- _Problem statement_:
Convert the listing below into a Markdown table with the columns "Row" and "Listing text": number each line in order, skip blank lines, and leave the pictures out.
-- Provided information start --
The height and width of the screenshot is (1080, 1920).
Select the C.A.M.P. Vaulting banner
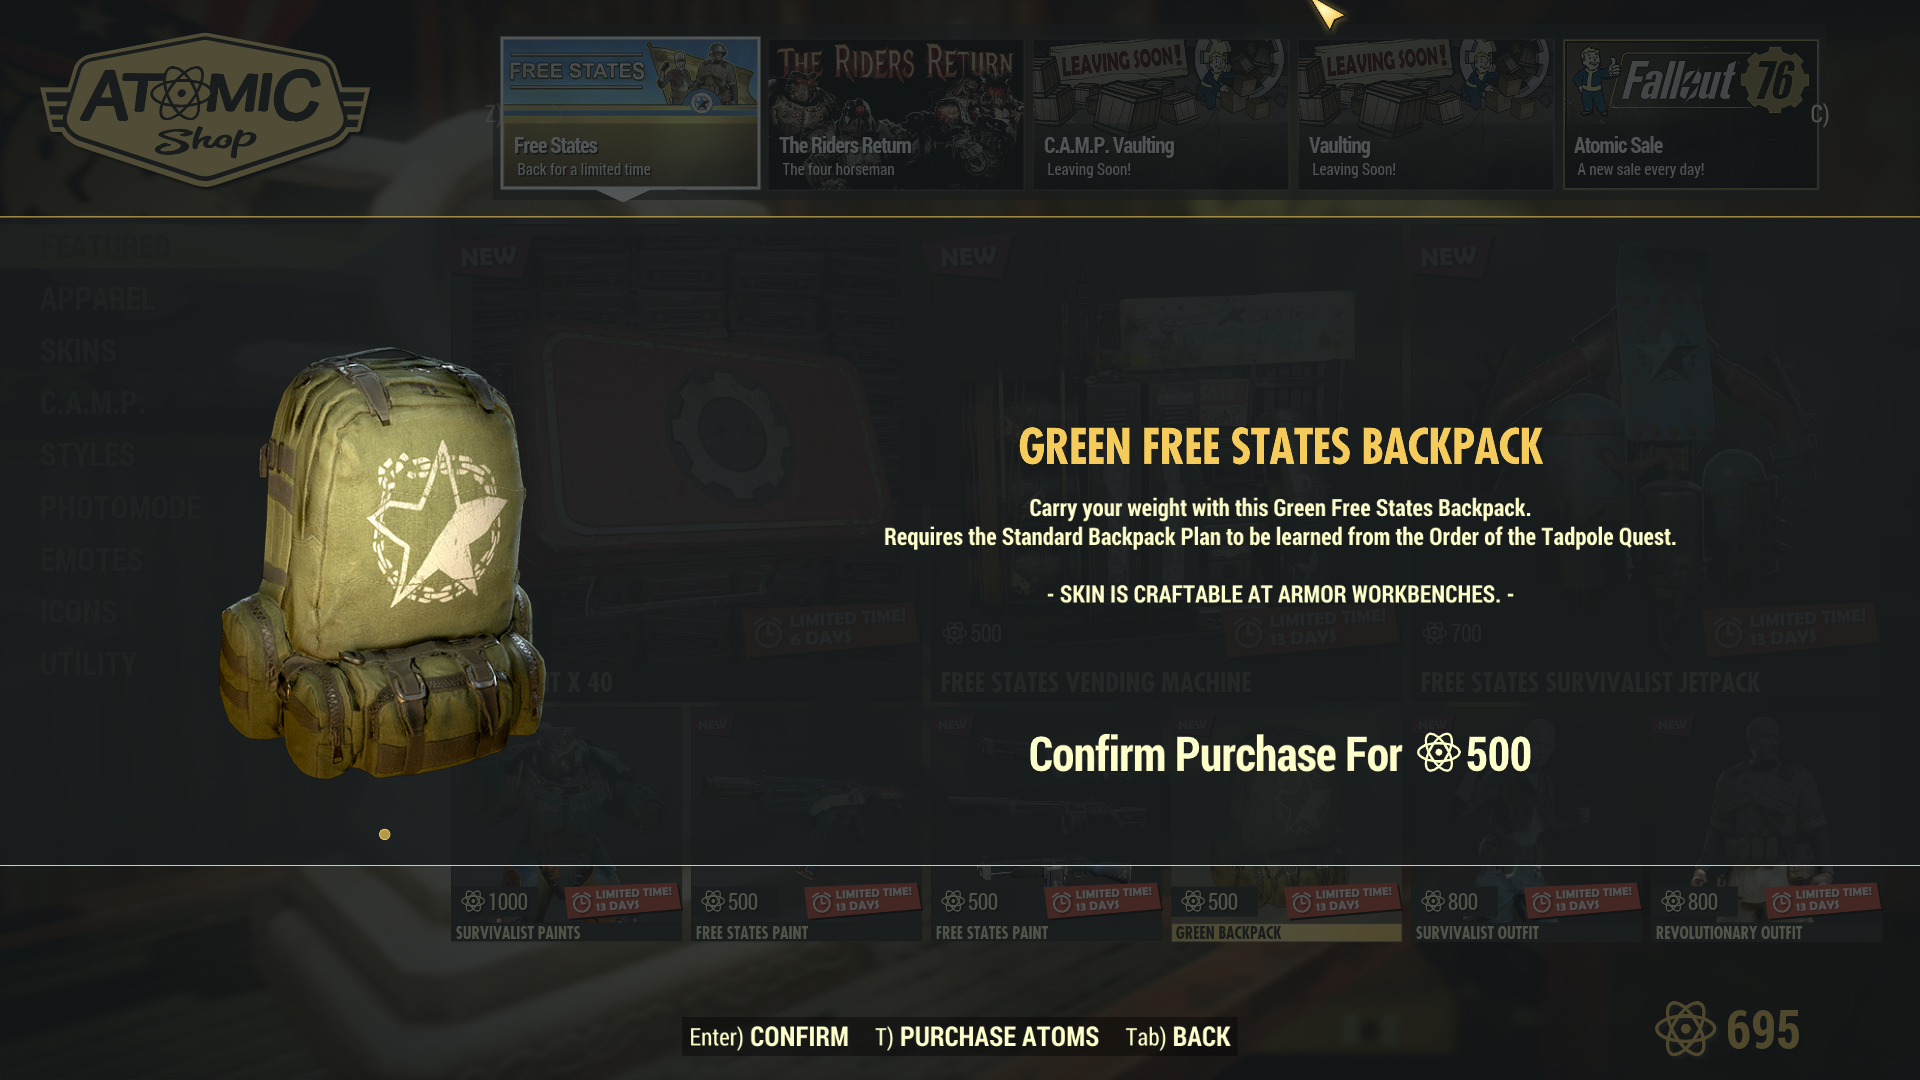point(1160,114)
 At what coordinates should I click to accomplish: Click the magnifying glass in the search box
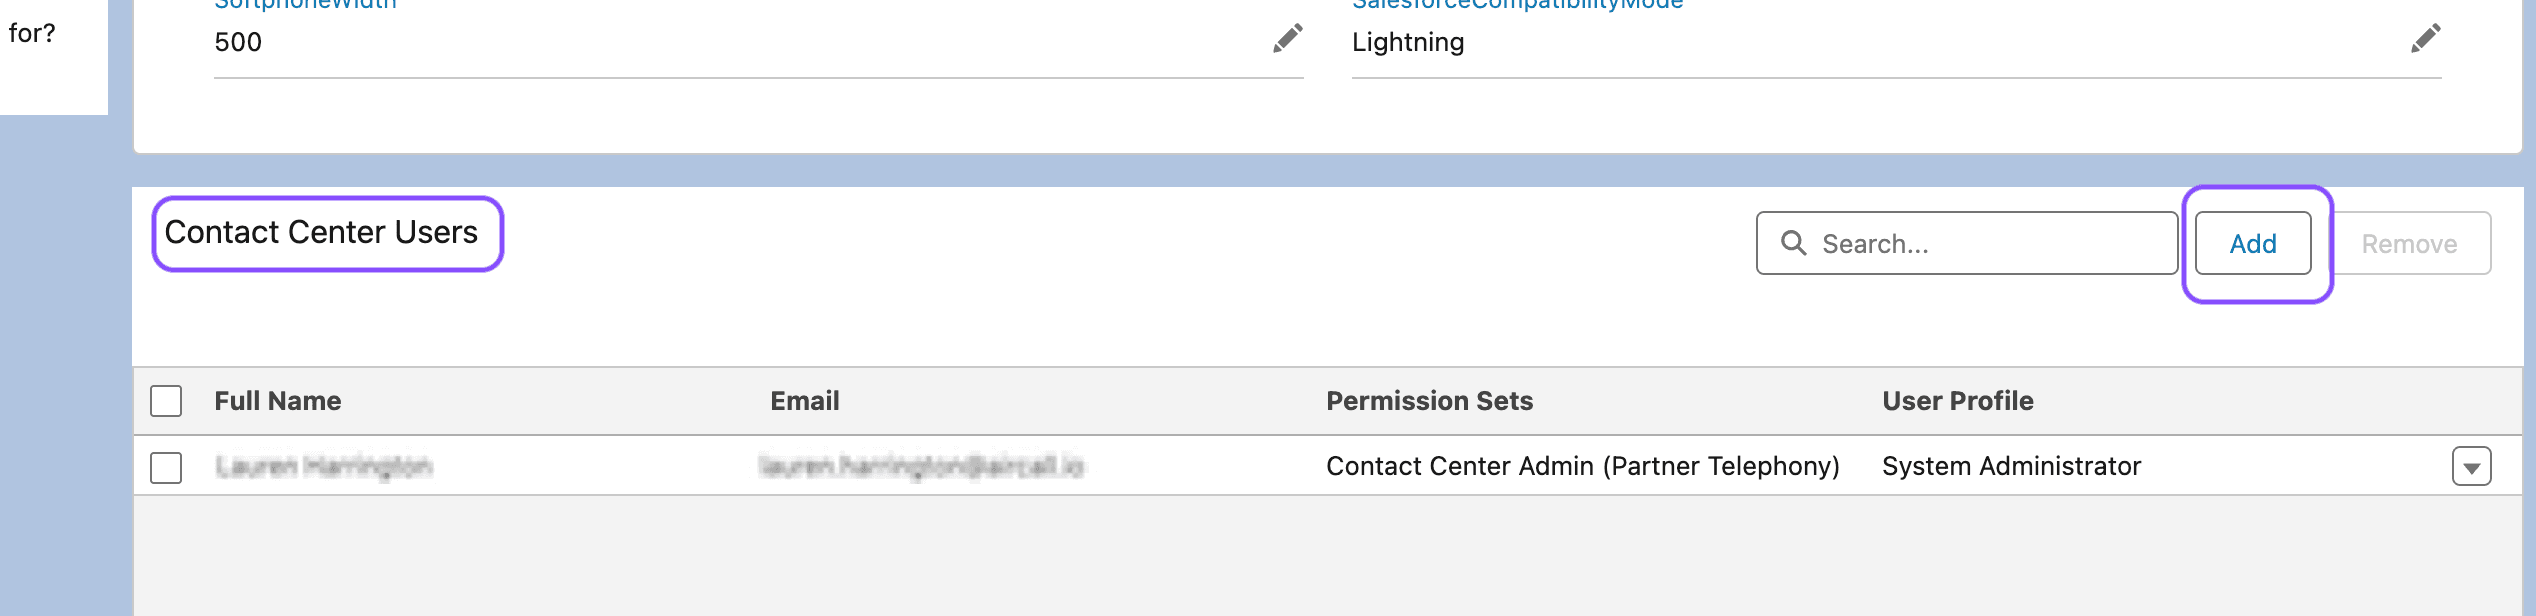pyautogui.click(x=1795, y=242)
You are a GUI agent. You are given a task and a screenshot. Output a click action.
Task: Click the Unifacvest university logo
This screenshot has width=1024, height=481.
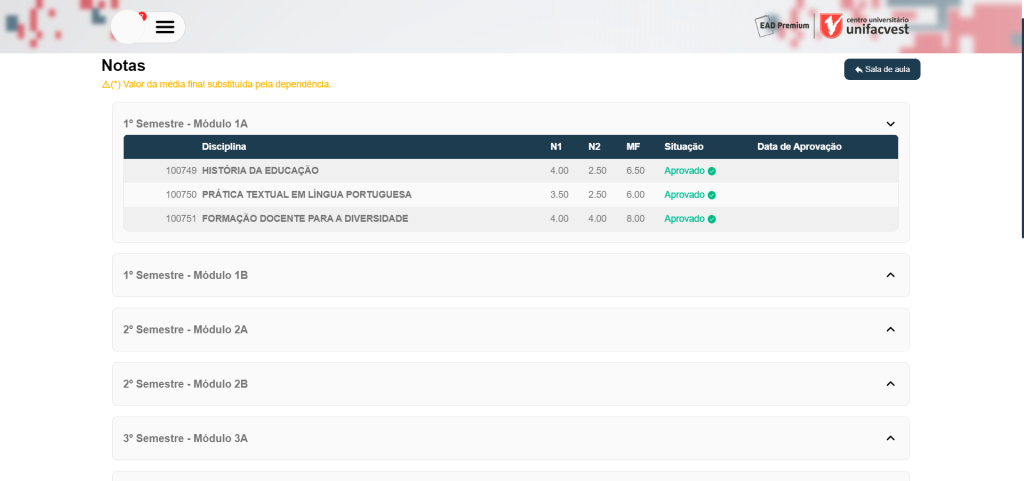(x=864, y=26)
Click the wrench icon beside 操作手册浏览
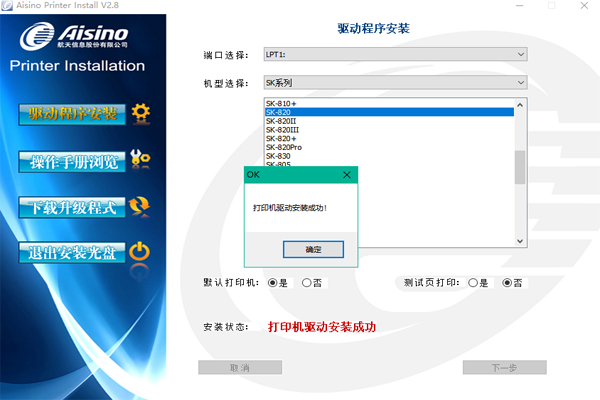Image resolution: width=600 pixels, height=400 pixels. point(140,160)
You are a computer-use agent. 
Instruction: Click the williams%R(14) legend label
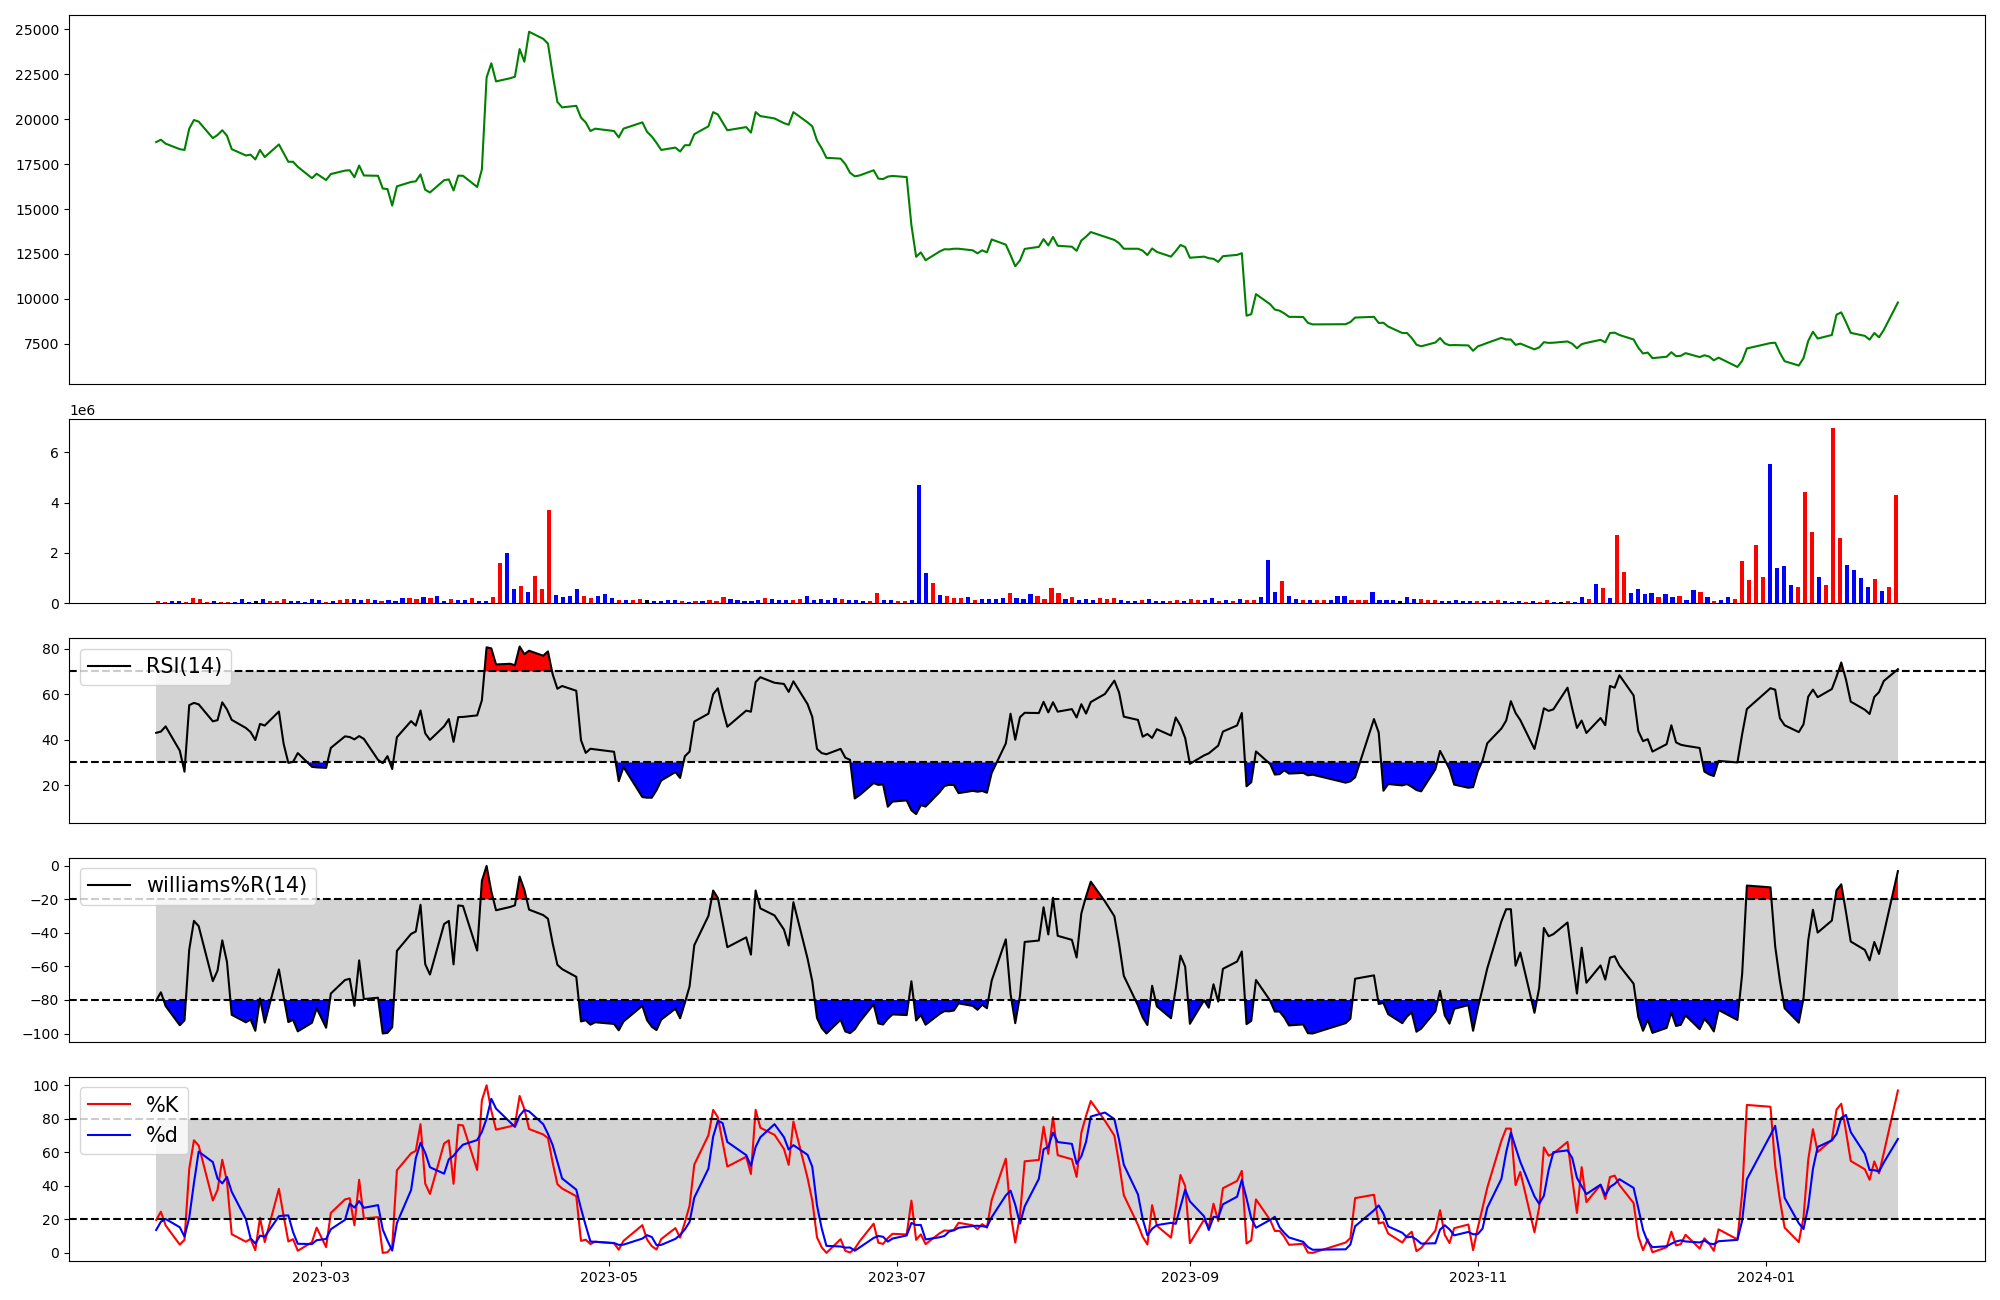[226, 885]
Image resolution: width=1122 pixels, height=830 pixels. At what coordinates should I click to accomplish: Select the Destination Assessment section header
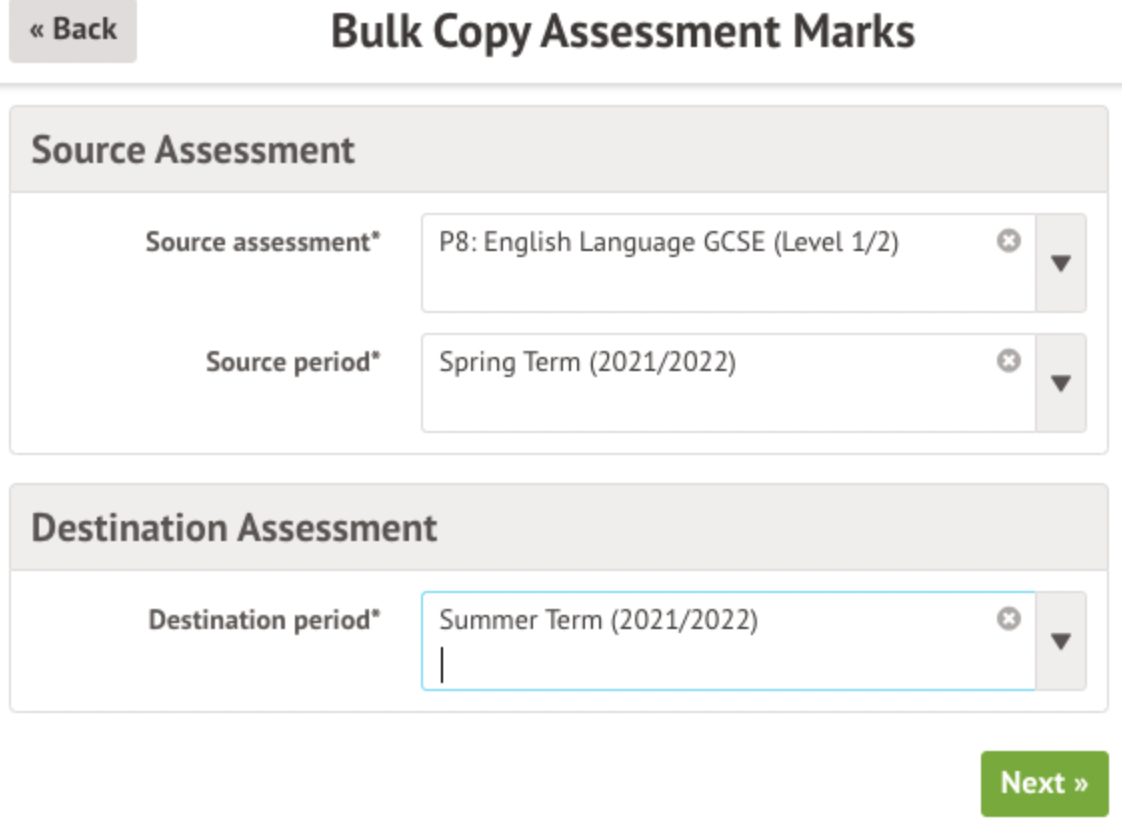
-- Provided information end --
- _Task result_:
| Row | Listing text |
|---|---|
| 1 | The height and width of the screenshot is (1080, 1920). |
| 2 | Select the C.A.M.P. Vaulting banner |
| 3 | point(1160,114) |
| 4 |  At what coordinates should I click to accomplish: Click the magnifying glass in the search box |
| 5 | pyautogui.click(x=1795, y=242) |
| 6 | You are a GUI agent. You are given a task and a screenshot. Output a click action. |
| 7 | Task: Click the Unifacvest university logo |
| 8 | This screenshot has width=1024, height=481. |
| 9 | (x=864, y=26) |
| 10 | Click the wrench icon beside 操作手册浏览 |
| 11 | Image resolution: width=600 pixels, height=400 pixels. point(140,160) |
| 12 | You are a computer-use agent.  |
| 13 | Instruction: Click the williams%R(14) legend label |
| 14 | [226, 885] |
| 15 | Image resolution: width=1122 pixels, height=830 pixels. At what coordinates should I click to accomplish: Select the Destination Assessment section header |